Reputation: 1528
I'm trying to figure out how ASP.NET internally validates that a cookie will allow the user to access the application.
CookieAuthenticationMiddleware will set .AspNet.Cookies with an encrypted value. After .NET successfully decrypts the cookie on a request, what validation occurs then?
Developing locally with IISExpress if I have an application (#1) that sets an authentication Cookie after the user logs in, and I create a complete new application (#2) also running on localhost, that is also using CookieAuthentication. When I access #2 it will read the cookie from #1 and allows the user to access the application as well.
I'm trying to understand what the limits are for cookie authentication.
Upvotes: 2
Views: 1529
Reputation: 239290
There's not really any "validation" per se. The cookie's encrypted key is used to reference the user that should be "logged in". It works in a very similar way to sessions, where the session cookie holds an encrypted session id that the server can use to look up and restore the session via.

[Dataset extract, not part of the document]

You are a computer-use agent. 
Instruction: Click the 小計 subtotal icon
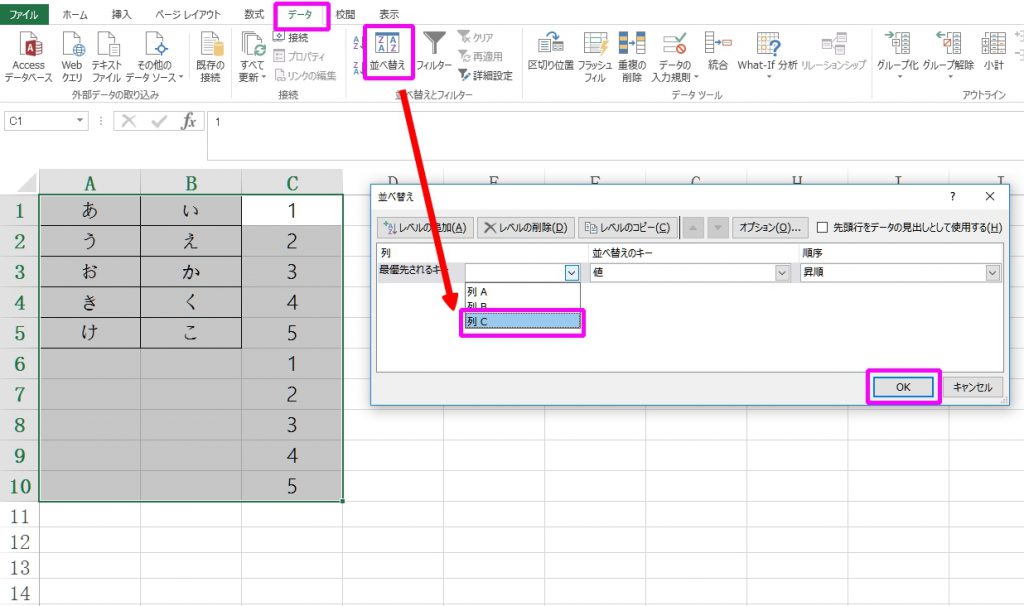click(x=993, y=45)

The encryption/decryption is based on the machine key, which either may be explicitly set in the Web.config or generated automatically by ASP.NET. Only applications that share the same machine key may decrypt the cookie, which is why it's so important to protect your machine key.
Anyways, there's two factors involved here. First, cookies are domain bound: only the domain or subdomains of the domain the cookie is set on will be given the cookie. This is handled by the client (i.e. browser). Your two applications currently are able to both see the cookie because they're both running on localhost. However, if you were to deploy one at foo.com and the other at bar.com, then they would no longer be able to see each other's cookies.
Second, the machine key is typically by server (unless you explicitly set it in the Web.config per app). As a result, sites running on the same machine can usually decrypt each other's cookies (assuming they see them in the first place, which again, is based on their domain).
It's not clear whether you're happy or not about this arrangement. If your goal is to segregate the two sites running locally, such that they don't share cookies, you have a couple of options.
You can explicitly set a different machine key for each site in their respective Web.config files. They'll still receive any cookies set by the other site, but they'll no longer be able to decrypt them, which basically results in them being ignored.
You can customize the auth cookie name. Instead of using the default cookie name you can make one .Site1.Auth
and the other .Site2.Auth
. Then, even though either site will also receive the cookie for the other site, it will simply ignore it, because it's not the auth cookie for it.
If, however, you're intending to rely on this behavior in production as well (i.e. you actually want logging into one site to log you into the other as well), then you'll need to explicitly set the machine key to the same value in both site's Web.config files. Additionally, you'll need to deploy them on the same domain, or at least subdomains of that domain. In the case of subdomains, you'll need to set the cookie domain to be the wildcard domain .mydomain.com
for both. Then, you could have one at foo.mydomain.com
and another at bar.mydomain.com
, and they'd both see the cookie because it was set on .mydomain.com
. If you leave it the default, set on the actual domain of the site, then bar.mydomain.com
could not see a cookie set by foo.mydomain.com
because that cookie would be explicitly set only for foo.mydomain.com
.
Upvotes: 1
Reputation: 6074
The primary validations are encryption and expiration. If apps share an encryption context (e.g. machine key) then they can share auth cookies (providing other client side sharing rules like domains and paths are satisfied). So yes it's expected that two apps using IIS Express localhost on the same machine would share cookies by default.
The expiration is also embedded in the encrypted value so the client can't tamper with it.